**Text passage:**
══════════

Team & deploy independence — must parts ship on separate cadences/owners?
Differential scale — does one component need 100× the others' resources?
Coupling — which parts change together (belong together) vs evolve apart?
Latency budget — how many in-process calls would become network hops?
Consistency across the seam — can the split tolerate eventual consistency between services? (→ consistency-coordination)

The options

Monolith — one deployable. Use when: new/small, fast iteration, strong cross-module transactions, one team.
Modular monolith — one deployable, enforced internal module boundaries. Use when: you want clean seams without network cost yet — the best default for "we might split later."
Microservices — many small deployables split by business capability / bounded context. Use when: independent deploy/scale/ownership genuinely pays for the distributed-systems tax.
Comms style — decide only whether a given seam is synchronous (REST/gRPC, request/response, simple but couples availability) or asynchronous (decoupled but eventually consistent). This block decides sync-or-async per seam; it does not own the async mechanics — once a seam is async, invoke messaging-streaming for the delivery guarantees, ordering, backpressure, and DLQ semantics that make it safe. Don't pick async from the one-line "no immediate answer needed" rule without opening those failure modes. Most systems are a mix.
Edge of the service tier — an API gateway / BFF (one front door: auth, routing, rate limiting, aggregation) vs direct exposure.
Finding each other — service discovery (registry: DNS-based, or etcd/Consul/ZooKeeper) and optionally a service mesh (sidecars for mTLS, retries, traffic shaping) vs library-level clients.

Trade-offs

Option	What it solves	What it worsens	Change it when
Monolith	Simplicity; in-process calls; easy transactions/debugging	Couples deploy/scale; one team bottleneck; blast radius	Teams/scale profiles diverge → modular monolith → split a seam
Modular monolith	Clean boundaries, no network cost, split-later optionality	Still one deploy; discipline required to keep modules clean	A module needs independent deploy/scale → extract it to a service
Microservices	Independent deploy/scale/ownership per capability	Network failure, eventual consistency, distributed debugging, ops	Coordination/latency cost exceeds the independence benefit → merge
Sync comms	Simple mental model, immediate result	Availability couples (caller fails if callee does); latency stacks	A call doesn't need an immediate answer → async (`messaging-streaming`)
API gateway / BFF	One front door for auth/routing/rate-limit/aggregation	A new tier + potential SPOF/bottleneck; can become a mini-monolith	It accretes business logic → push logic back into services
Service mesh	Uniform mTLS/retries/observability without app changes	Real operational + latency overhead (sidecars)	A handful of services → a library/gateway is enough

Behavior under stress

Chatty services / fan-out: one user request becomes N synchronous internal calls; tail latency compounds and a single slow dependency stalls the chain. Mitigate: coarser boundaries, batching, async where an answer isn't needed now, and circuit breakers (→ resilience-failure).

══════════

**Tasks for this exercise:**
A – In the records, recast the lines from the one containing "黄色笑话 (94, 319)" through the one containing "武侠古典 (125, 308)" as a numbered list, leaving out any blank lines.
B – Write the next part of the text on monoliths versus microservices, starting after its final sentence.

══════════

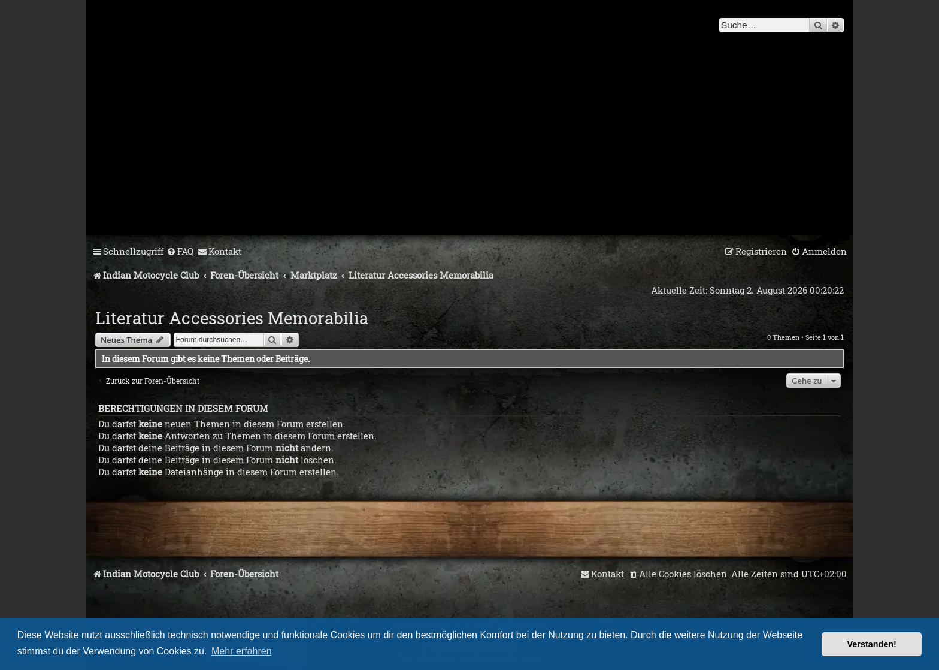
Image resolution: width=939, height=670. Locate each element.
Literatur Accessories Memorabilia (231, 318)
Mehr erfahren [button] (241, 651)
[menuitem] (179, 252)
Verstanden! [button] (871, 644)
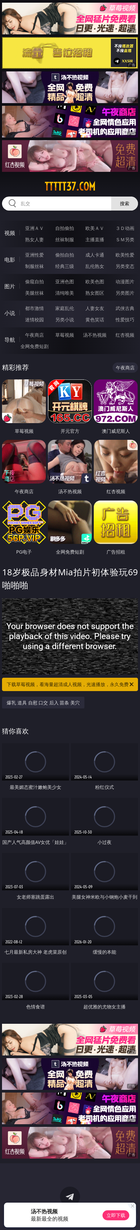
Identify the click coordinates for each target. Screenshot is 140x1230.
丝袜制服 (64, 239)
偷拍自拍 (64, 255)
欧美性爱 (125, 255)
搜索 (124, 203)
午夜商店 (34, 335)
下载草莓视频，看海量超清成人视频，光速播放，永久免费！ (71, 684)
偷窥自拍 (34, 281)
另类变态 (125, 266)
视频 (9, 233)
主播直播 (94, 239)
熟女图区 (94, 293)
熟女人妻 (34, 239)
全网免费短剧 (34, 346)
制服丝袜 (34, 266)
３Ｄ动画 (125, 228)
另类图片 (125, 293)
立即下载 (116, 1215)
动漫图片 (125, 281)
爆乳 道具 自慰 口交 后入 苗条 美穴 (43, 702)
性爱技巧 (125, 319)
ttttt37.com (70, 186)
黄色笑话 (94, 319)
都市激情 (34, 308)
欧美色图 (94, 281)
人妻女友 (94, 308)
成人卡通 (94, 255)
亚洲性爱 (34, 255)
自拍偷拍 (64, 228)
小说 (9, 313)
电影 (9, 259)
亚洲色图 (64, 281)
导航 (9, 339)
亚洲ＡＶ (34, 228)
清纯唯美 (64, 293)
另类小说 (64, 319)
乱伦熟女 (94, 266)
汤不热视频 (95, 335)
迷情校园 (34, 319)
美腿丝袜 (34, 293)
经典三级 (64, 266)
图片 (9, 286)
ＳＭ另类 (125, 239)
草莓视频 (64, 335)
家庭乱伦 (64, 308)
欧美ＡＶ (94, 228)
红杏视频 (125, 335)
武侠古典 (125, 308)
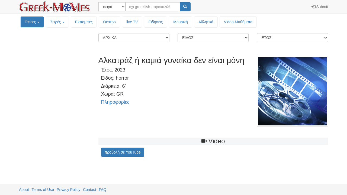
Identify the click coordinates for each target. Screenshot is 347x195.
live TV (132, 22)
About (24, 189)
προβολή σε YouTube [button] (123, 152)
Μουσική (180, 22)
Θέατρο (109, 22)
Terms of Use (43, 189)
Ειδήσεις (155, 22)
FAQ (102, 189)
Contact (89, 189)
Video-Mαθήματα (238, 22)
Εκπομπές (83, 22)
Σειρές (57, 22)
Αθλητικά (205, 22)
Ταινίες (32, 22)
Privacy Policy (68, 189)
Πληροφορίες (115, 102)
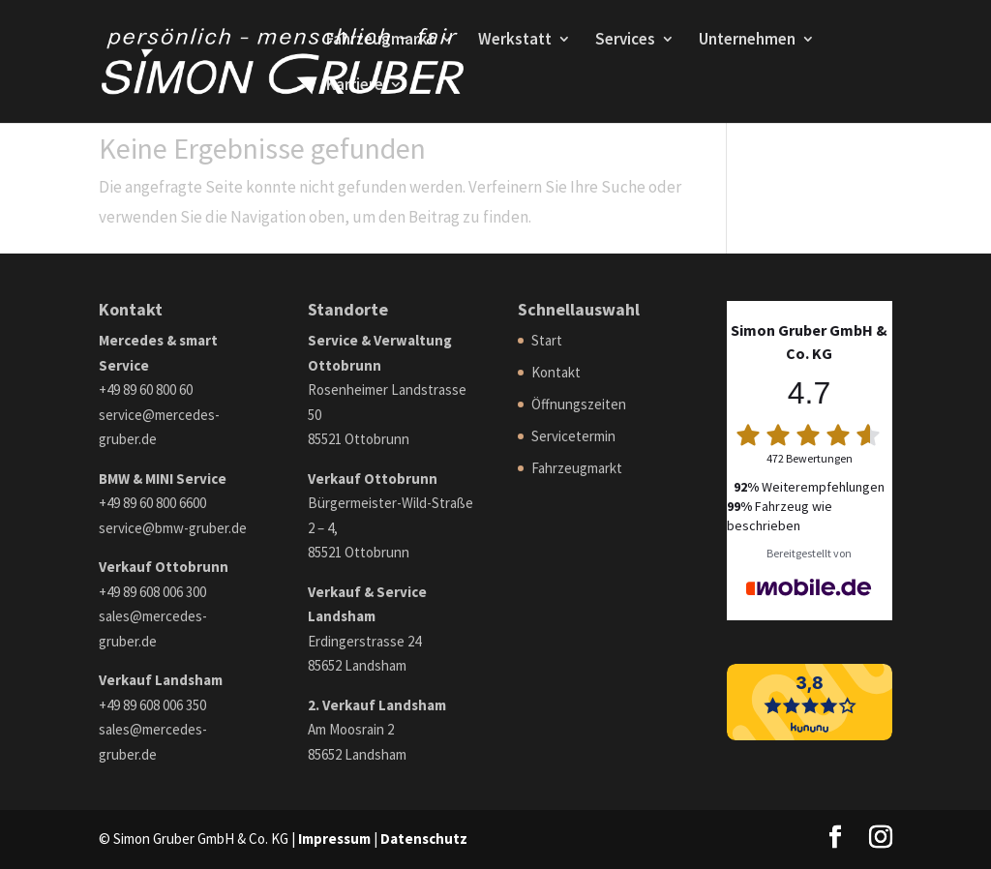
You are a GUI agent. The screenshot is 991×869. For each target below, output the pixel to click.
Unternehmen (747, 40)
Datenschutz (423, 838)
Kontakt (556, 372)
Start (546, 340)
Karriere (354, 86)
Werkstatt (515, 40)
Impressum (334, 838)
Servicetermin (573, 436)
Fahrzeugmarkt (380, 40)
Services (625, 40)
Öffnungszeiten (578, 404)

══════════

**Results by task:**
A –
1. 黄色笑话 (94, 319)
2. 都市激情 (34, 308)
3. 欧美色图 (94, 281)
4. 人妻女友 (94, 308)
5. 成人卡通 (94, 255)
6. 亚洲性爱 (34, 255)
7. 自拍偷拍 (64, 228)
8. 小说 (9, 313)
9. 电影 (9, 259)
10. 亚洲色图 (64, 281)
11. 导航 (9, 339)
12. 亚洲ＡＶ (34, 228)
13. 清纯唯美 (64, 293)
14. 另类小说 (64, 319)
15. 乱伦熟女 (94, 266)
16. 汤不热视频 (95, 335)
17. 迷情校园 (34, 319)
18. 美腿丝袜 (34, 293)
19. 经典三级 (64, 266)
20. 图片 (9, 286)
21. ＳＭ另类 (125, 239)
22. 草莓视频 (64, 335)
23. 家庭乱伦 (64, 308)
24. 欧美ＡＶ (94, 228)
25. 红杏视频 (125, 335)
26. 武侠古典 (125, 308)

B –
Distributed-transaction pain: a write spanning services can't be one ACID transaction. Mitigate: saga / outbox, or keep the data in one service so the transaction stays local (→ consistency-coordination).
Retry storms across the mesh: naive retries amplify an overload into a cascade. Mitigate: backoff+jitter, budgets, circuit breakers (→ resilience-failure).
Debuggability collapse: with no correlation IDs/tracing, a failure that crosses 6 services is invisible. Mitigate: distributed tracing + correlation IDs from day one (→ observability, distributed-logging).
Gateway/discovery as SPOF: if the front door or registry dies, everything does. Mitigate: redundancy, client-side caching of discovery, health checks.

How to apply

Clarify the drivers — independent deploy? differential scale? team ownership? If none are real yet, stop: a (modular) monolith wins.
Default to the simplest that fits — monolith → modular monolith → extract the one seam that has a real reason — not "everything is a service".
Cut boundaries by business capability / bounded context, so data and the logic that owns it stay together (minimizes cross-service transactions).
Choose comms per call — sync only when the caller needs an immediate answer; async otherwise (→ messaging-streaming).
Add the front door + discovery only when warranted — gateway/BFF for auth/routing/aggregation; discovery/mesh when service count makes static wiring painful.
Stress-test the seams — walk chattiness, cross-service transactions, retry cascades, and tracing before committing.

Dos and don'ts

Start with a monolith / modular monolith; split a seam only when a real driver appears.
Split by business capability so a service owns its data (keeps transactions local).
Give every cross-service call a correlation ID + tracing from the start.
Right-size: fewer, well-bounded services beat many tiny chatty ones.

Don't

Don't choose microservices by default or for résumé reasons (GUIDE #7).
Don't create a service whose write needs another service's data in the same transaction.
Don't let the API gateway accrete business logic into a hidden monolith.
Don't add a service mesh for a handful of services — the overhead outweighs it.

Numbers that matter

Each sync hop adds a same-datacenter round trip (~0.5 ms) plus the callee's own work. 10 serial hops is only ~5 ms of network — the real cost is the compounded p99/serialization/queueing/retry tail: each hop multiplies the chance of hitting a slow dependency, so end-to-end p99 degrades far faster than the mean. Size the call-graph depth and the per-hop p99 (not just the network) before splitting, with explicit p99 budgets. → back-of-the-envelope.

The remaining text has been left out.